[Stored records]
--*--
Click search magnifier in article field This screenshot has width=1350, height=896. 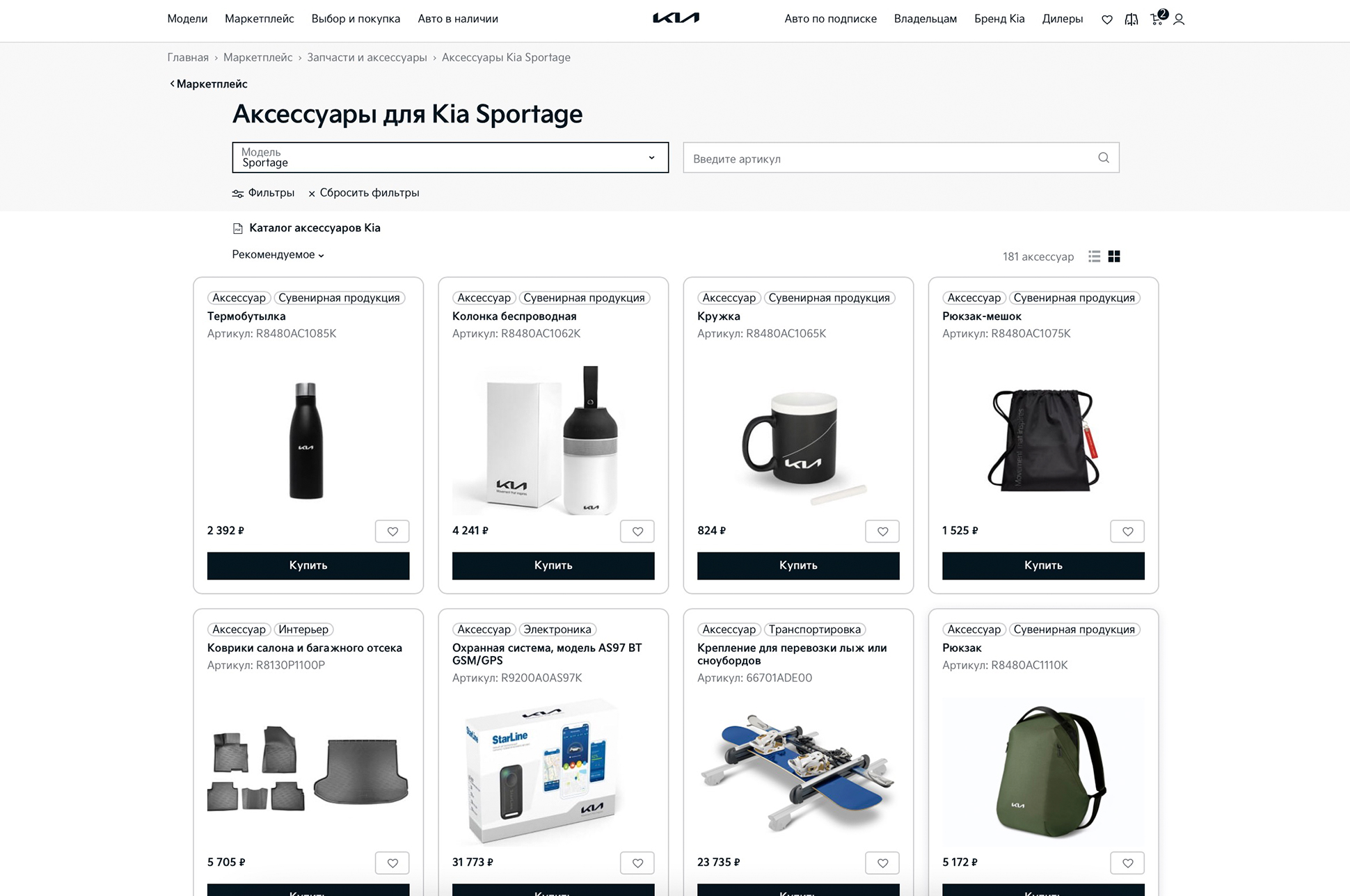pos(1103,158)
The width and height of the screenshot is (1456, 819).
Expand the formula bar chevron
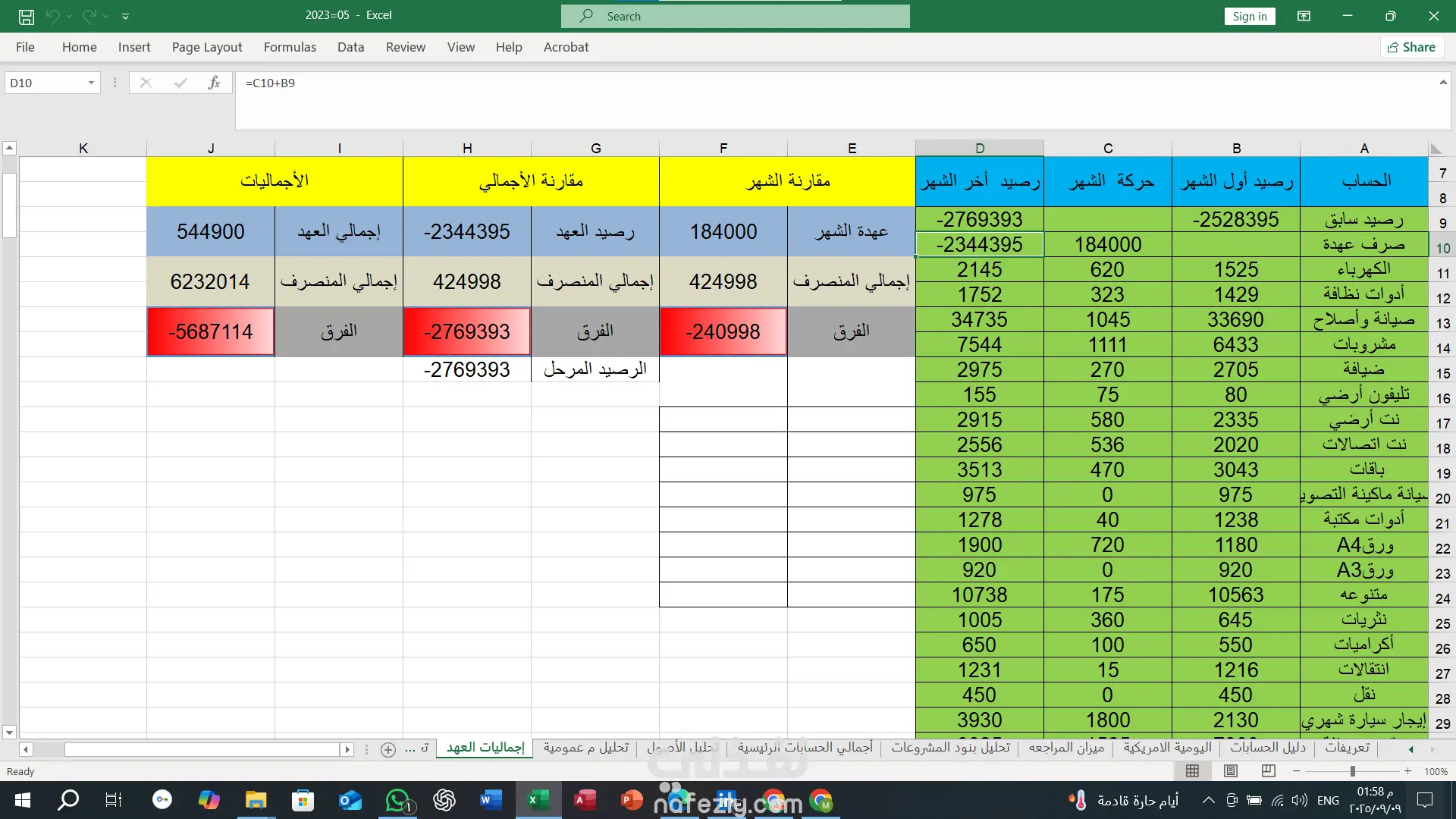[1442, 82]
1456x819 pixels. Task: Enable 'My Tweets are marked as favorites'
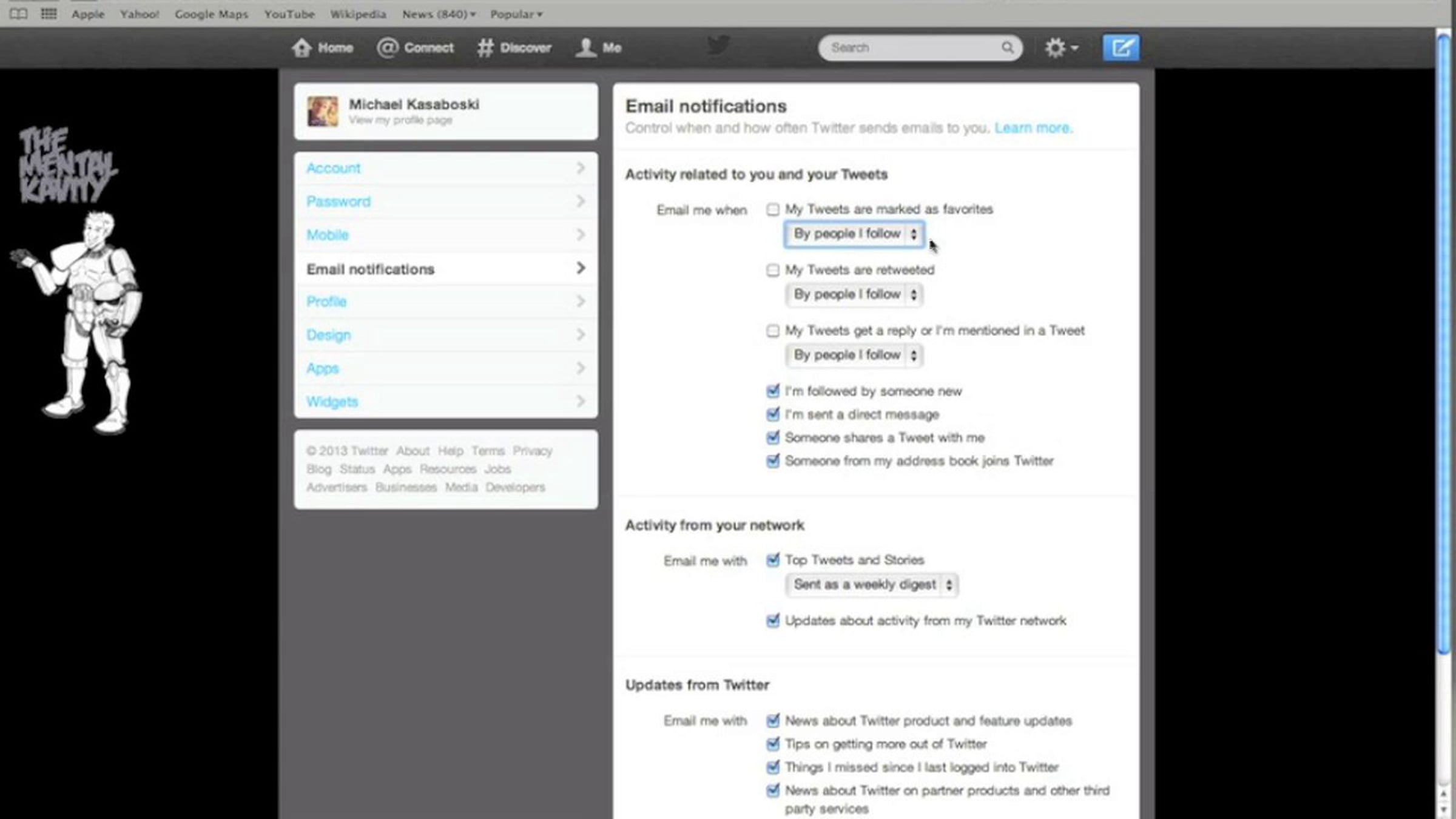coord(772,210)
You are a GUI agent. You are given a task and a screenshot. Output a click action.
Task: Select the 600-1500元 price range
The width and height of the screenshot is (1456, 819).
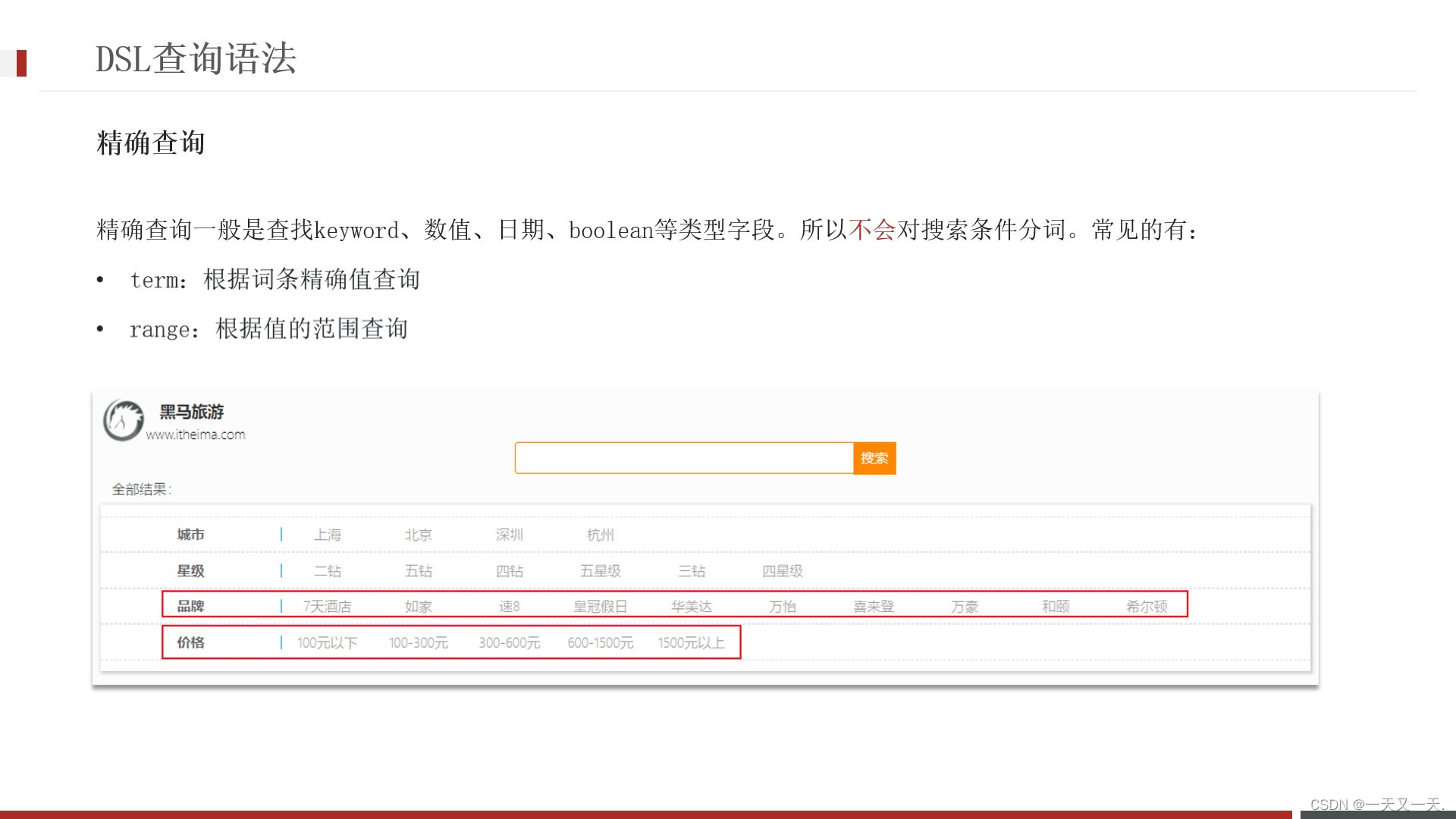point(599,642)
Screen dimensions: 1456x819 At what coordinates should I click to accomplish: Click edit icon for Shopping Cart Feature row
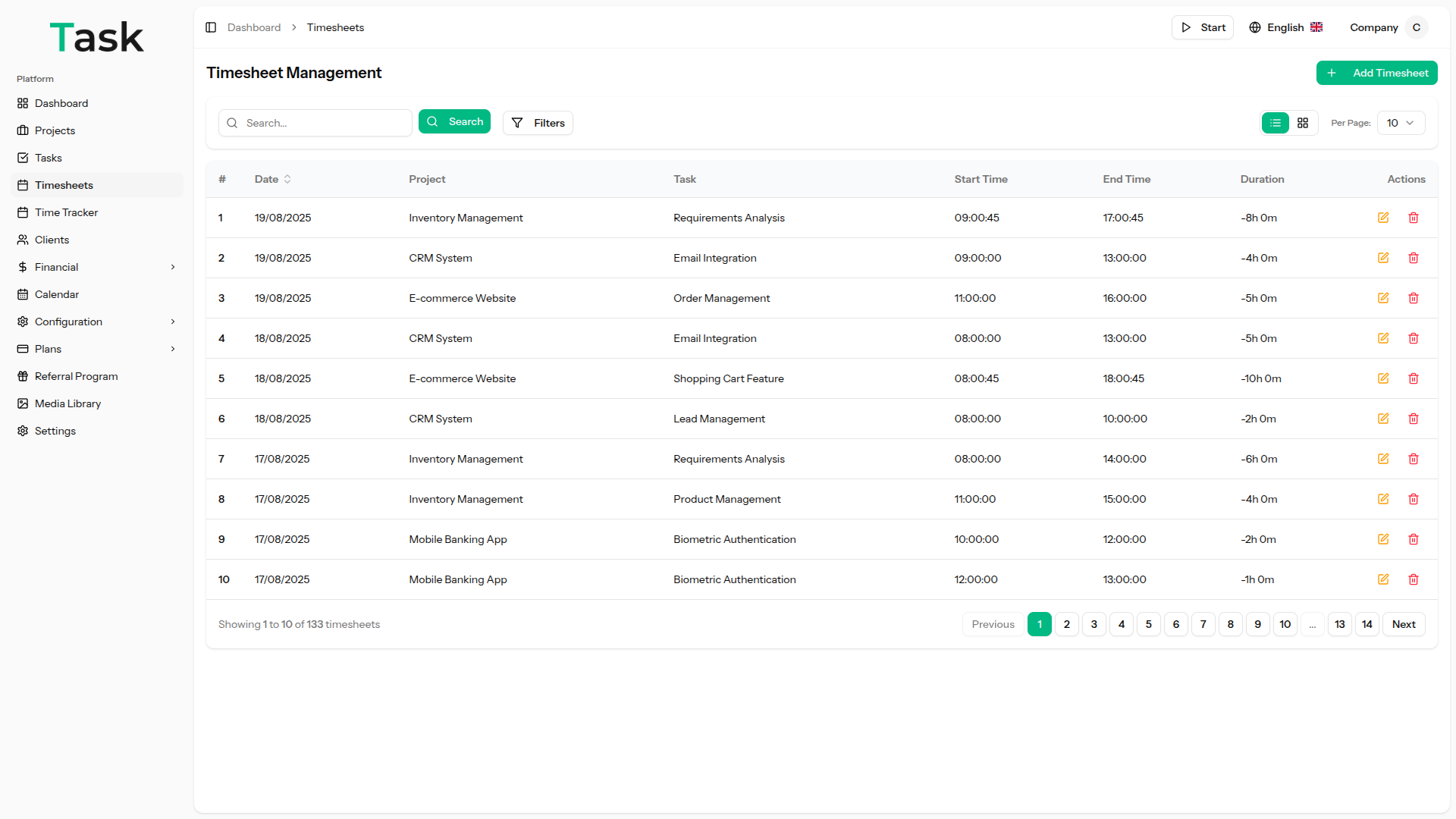(x=1383, y=378)
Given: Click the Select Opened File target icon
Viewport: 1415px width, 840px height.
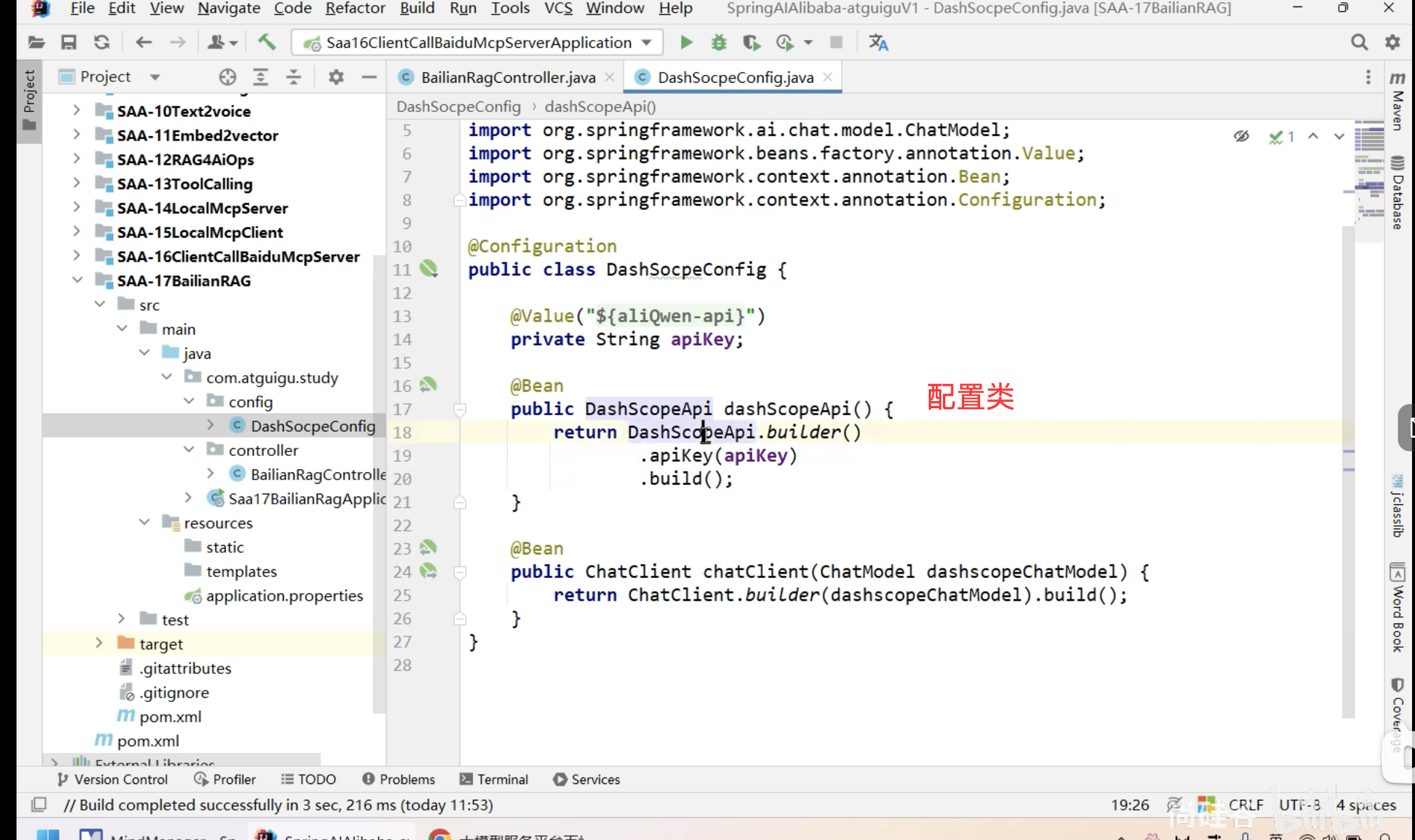Looking at the screenshot, I should [x=227, y=77].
--*--
Print the lines from the one that contains "Screen dimensions: 1456x819" through the last line of the data, exactly and in full, and no other lines. Pictures are not part of the copy.

Screen dimensions: 1456x819 At what coordinates should I click to accomplish: Click edit icon for Shopping Cart Feature row
(x=1383, y=378)
Given: Click the Select Opened File target icon
Viewport: 1415px width, 840px height.
Looking at the screenshot, I should [x=227, y=77].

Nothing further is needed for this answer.